Los tres episodios de la serie funcionan como esa caída desde el borde hacia el mismísimo abismo, al ataque de pánico puro y duro y quizás hasta más que eso. Algunas cosas le salen bien: en el programa deciden reincorporarla ante la salida de otra participante y durante algún tiempo las cosas parecen funcionar allí. Sus colegas parecen amables (uno de ellos es un anterior marido de Suzie, una simpática estrella de rock en decadencia), en el show la tratan más o menos bien y, con la ayuda de sus agentes, trata de construir una «narrativa» que le permita volver a ser querida por el público y hasta bien vista por los suyos, que dudan de su estado psicológico. Pero lo que más difícil le resulta es la batalla con su ex, dispuesto a hacerle la vida imposible a tal punto que exige un test de drogas para que pueda ver a su hijo. Y convengamos que Suzie, bueno, ya imaginan…

A lo largo de tres episodios que, pese a momentos muy graciosos, se van volviendo cada vez más oscuros y hasta desgarradores, seguimos la vida de Suzie en medio de ese reality show de baile, un juego de espejos entre la vida real y la «armada» de las celebridades que funciona a la perfección, mostrando como esas preparadas narraciones públicas (las ensayadas historias personales, los clips familiares y con amigos, esas grabadas historias de vida tan caras al formato de los realities) se chocan con lo que sucede en la vida real. Al menos acá, es un combate no solo entre lo público y lo privado sino entre lo que ella quiere ser y lo que es.

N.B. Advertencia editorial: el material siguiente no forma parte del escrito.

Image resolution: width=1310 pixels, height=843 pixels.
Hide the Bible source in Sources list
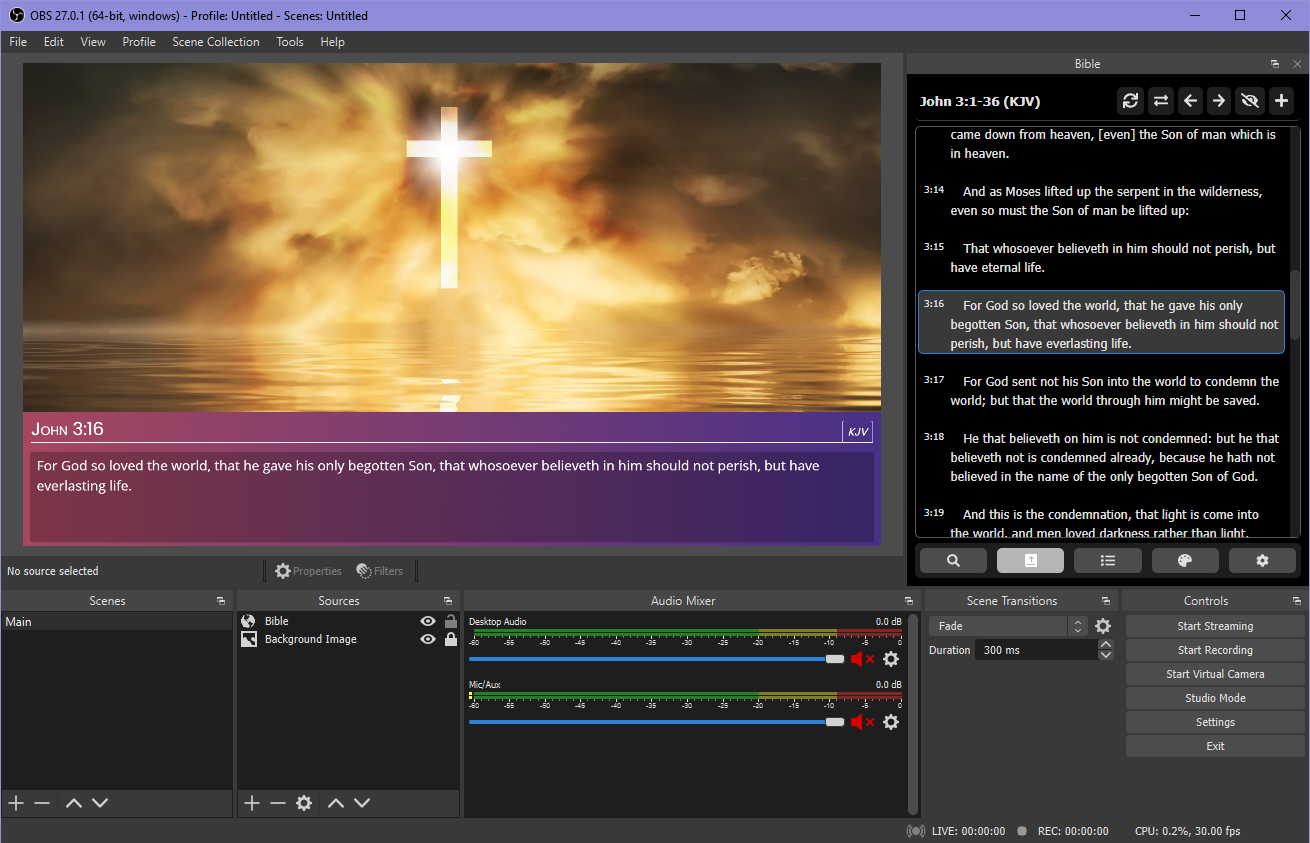[427, 620]
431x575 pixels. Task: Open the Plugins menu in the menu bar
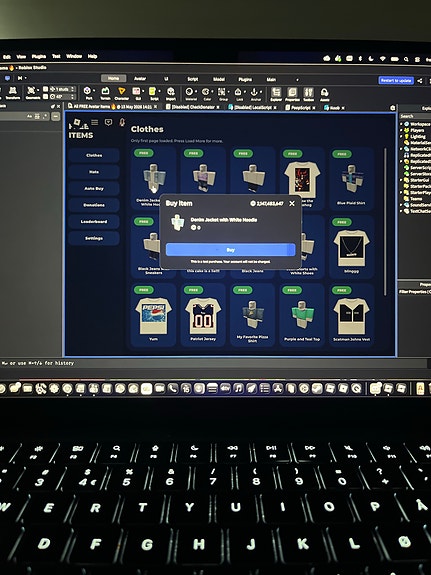click(x=39, y=56)
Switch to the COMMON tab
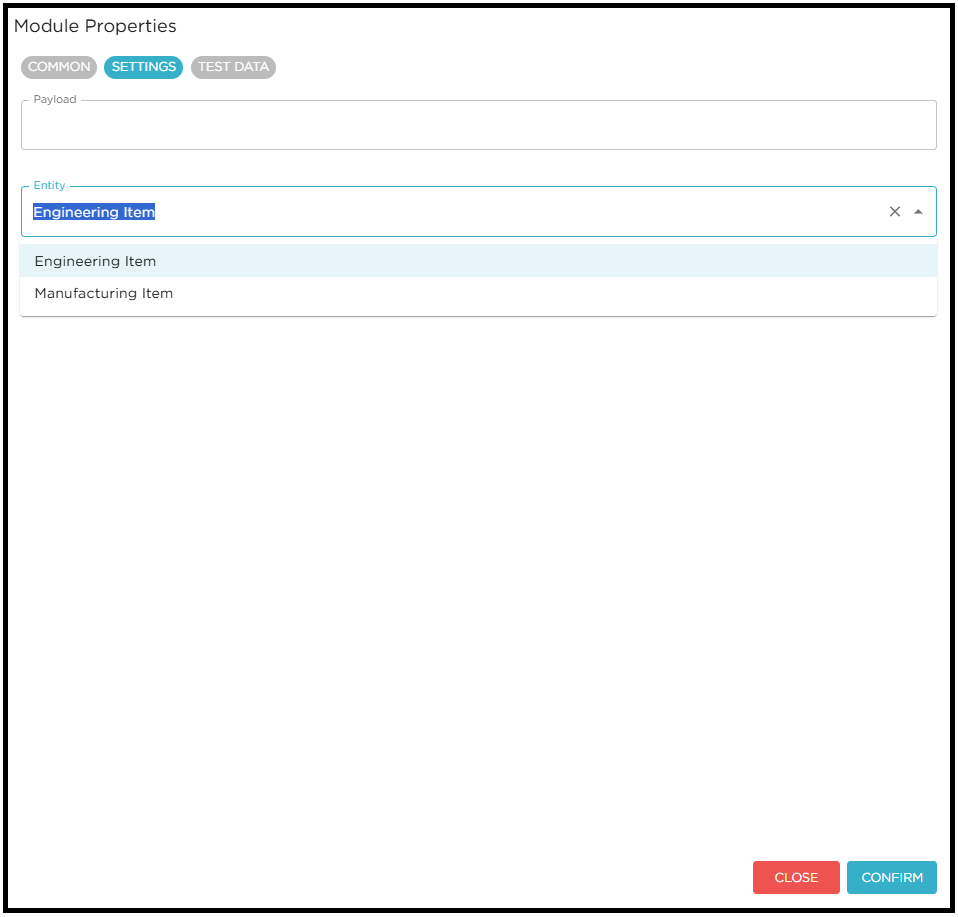This screenshot has height=917, width=958. click(x=58, y=67)
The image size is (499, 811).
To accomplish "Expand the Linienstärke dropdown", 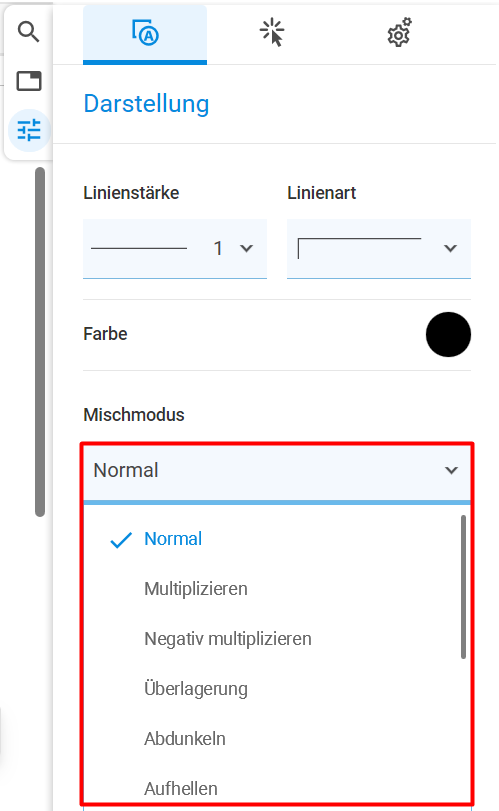I will [175, 248].
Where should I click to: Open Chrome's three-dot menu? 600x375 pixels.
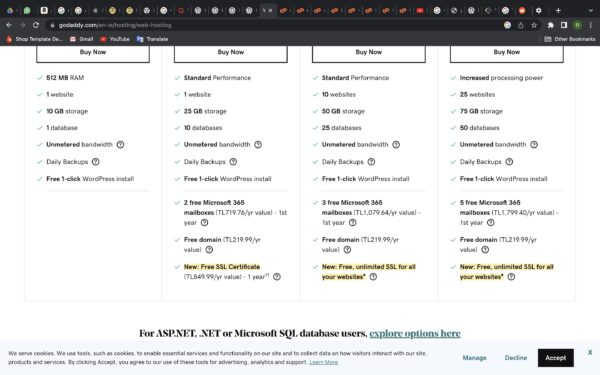pyautogui.click(x=590, y=25)
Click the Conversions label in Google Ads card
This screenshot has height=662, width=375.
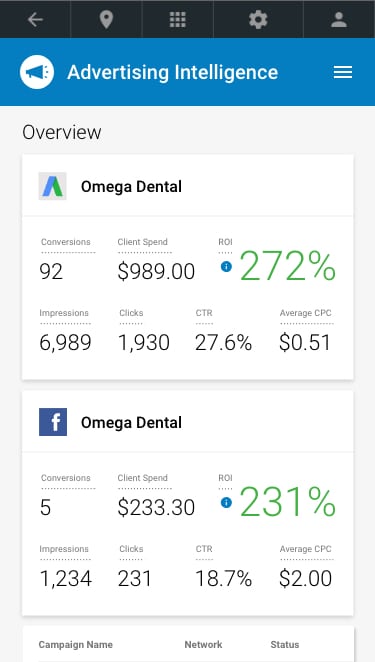point(65,242)
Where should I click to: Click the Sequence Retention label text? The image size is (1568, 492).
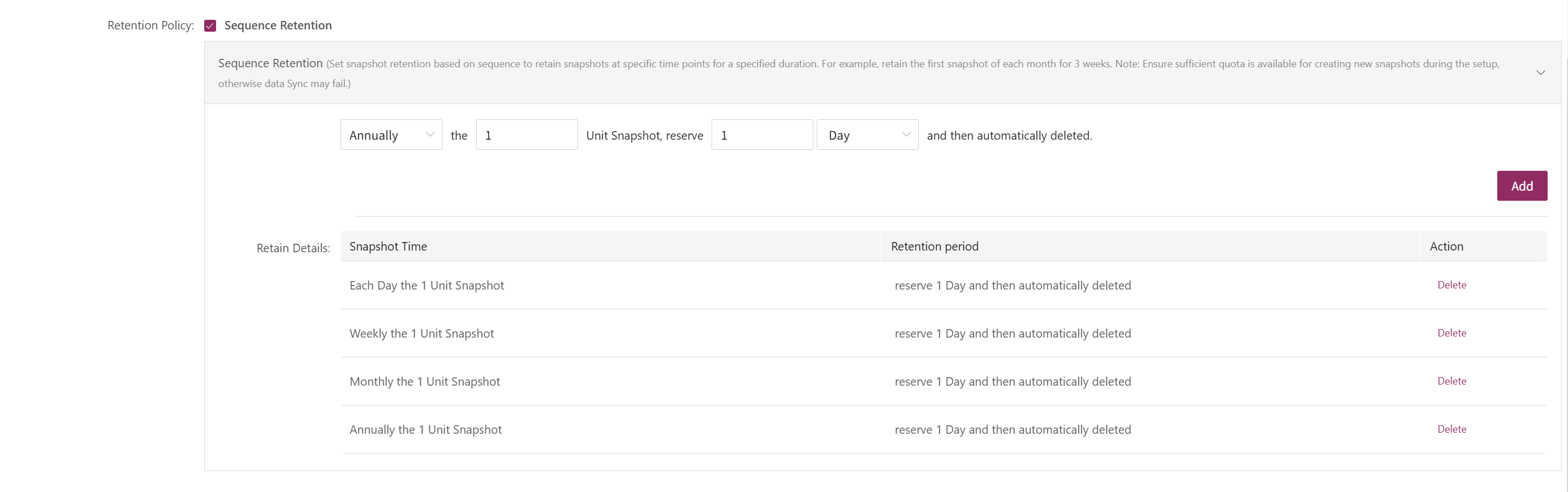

I HATE SUZIE TOO, como sucedía en la primera temporada, por momentos se desborda. Es tan acrobático y furibundo su modelo narrativo (por momentos me hacía acordar a EL CISNE NEGRO, la película de Darren Aronofsky con Natalie Portman, pero en versión trash), con sus largos planos secuencias y sus personajes siempre al borde de chocarse contra las cámaras, que a veces puede volverse agotadora. Pero si uno se compenetra con la protagonista, una mujer encerrada en un laberinto kafkiano que no parece tener salida, es imposible quitarle los ojos de encima.

Suzie puede ser una víctima, pero no actúa ni funciona como tal. No busca nuestra piedad sino que entendamos que las circunstancias que atraviesa son las que la hacen tomar decisiones muchas veces equivocadas. Cuando el mundo que la rodea (en su caso, el choque entre la vida personal/familiar y el caos mediático) la pone contra las cuerdas, lo más probable es que ella quiera salir de allí a las patadas, haciendo lo que sea para sobrevivir. Y esa es la angustiante tragicomedia de Suzie: cuanto más la pelea, más la embarra; cuanto más se enoja, peor le va. Y cuando la presión sea tan fuerte que finalmente se quiebre, quizás ya no haya forma de volver atrás.